### The input

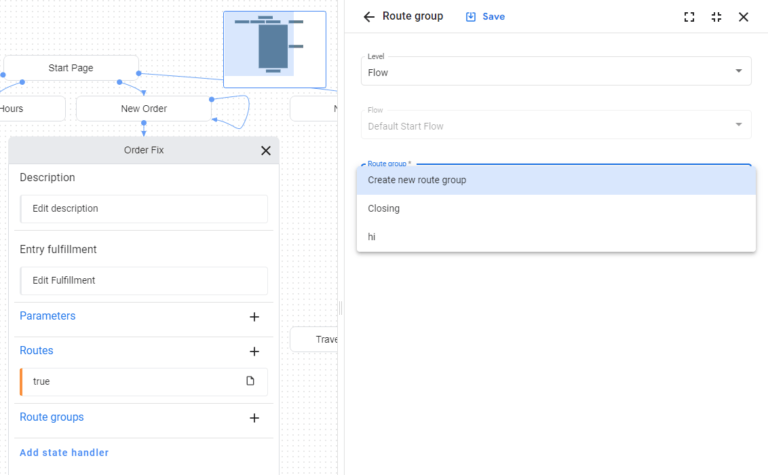Add a new route with plus icon

click(254, 352)
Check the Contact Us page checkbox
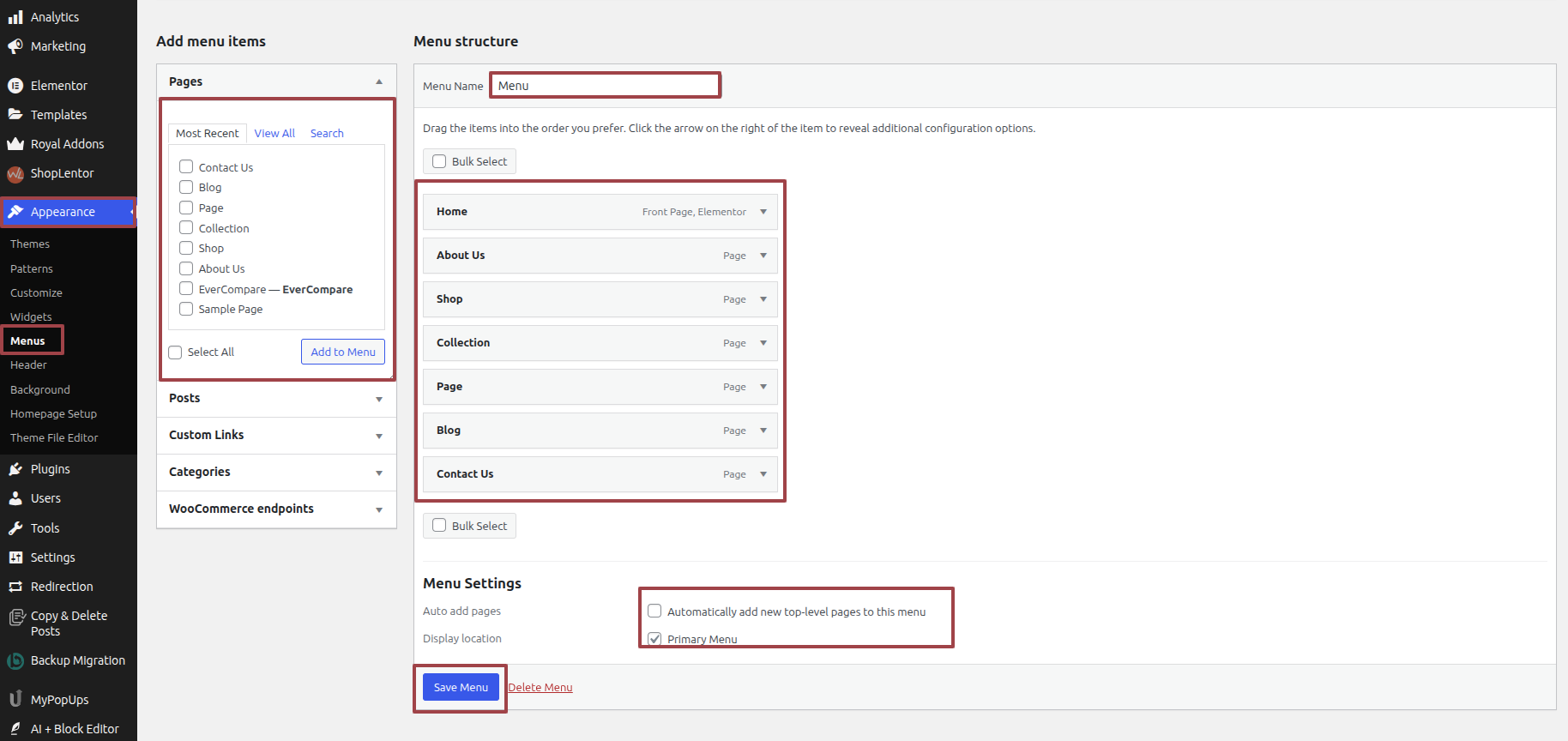Viewport: 1568px width, 741px height. (186, 167)
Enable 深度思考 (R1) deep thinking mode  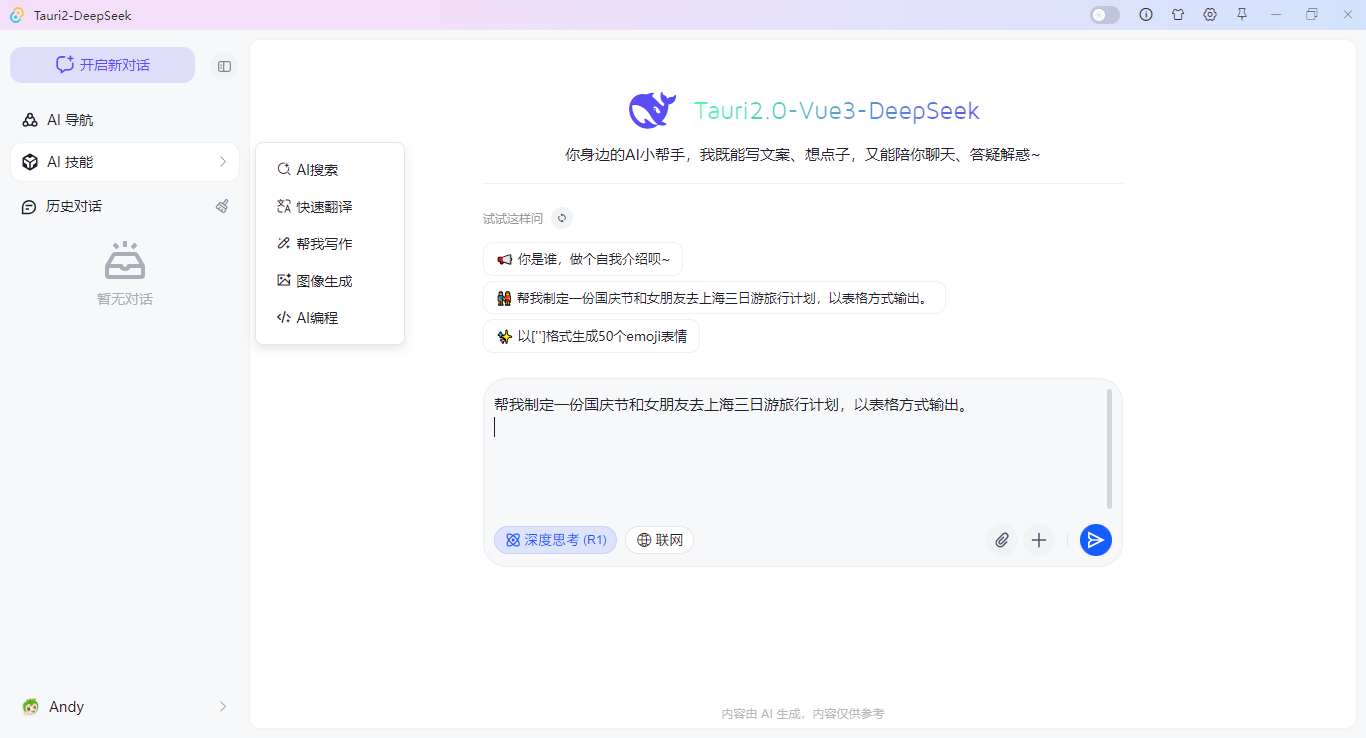point(555,539)
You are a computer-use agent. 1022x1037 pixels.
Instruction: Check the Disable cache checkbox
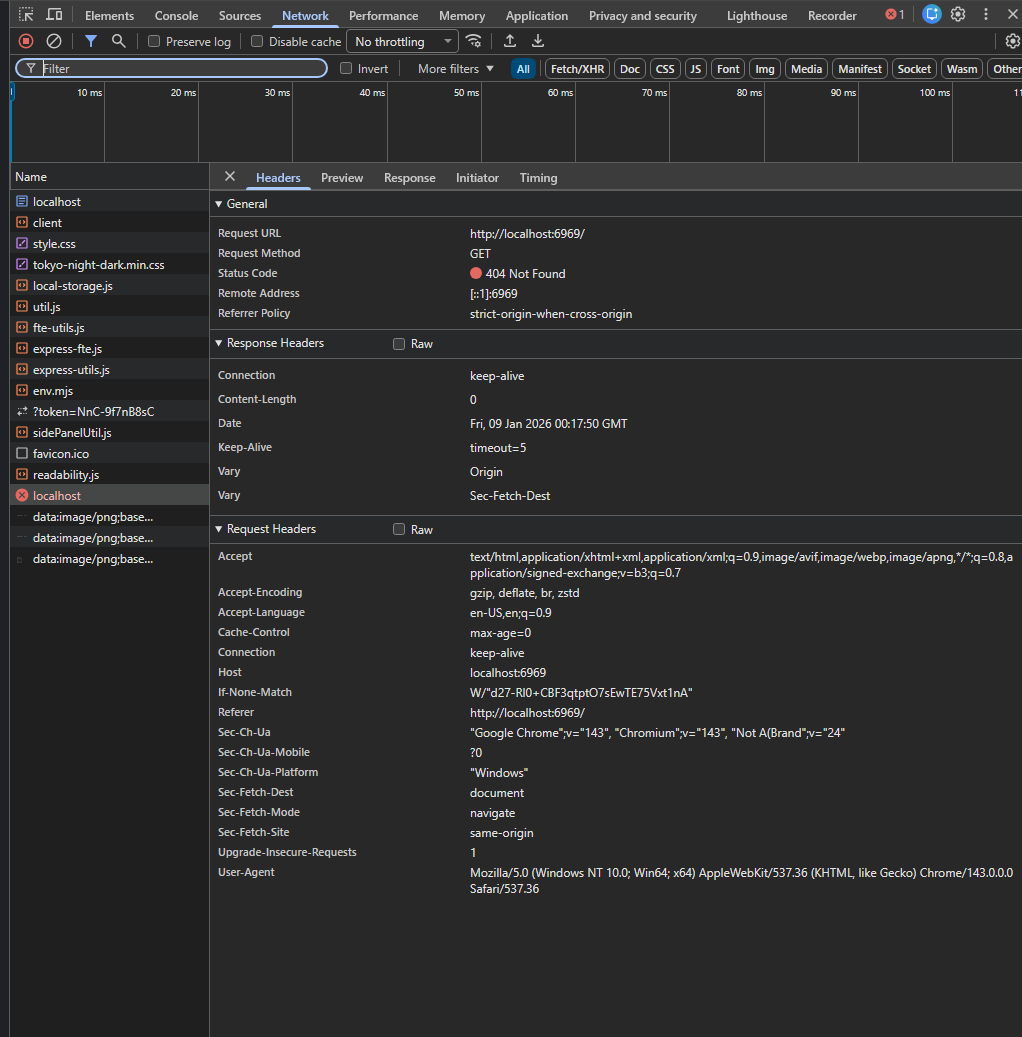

### What the exercise asks
Write out exactly the lines from the one that contains "You are a computer-use" through the last line of the data above, both included. Leave every picture out.

### Solution to this problem
You are a computer-use agent. 1022x1037 pixels.
Instruction: Check the Disable cache checkbox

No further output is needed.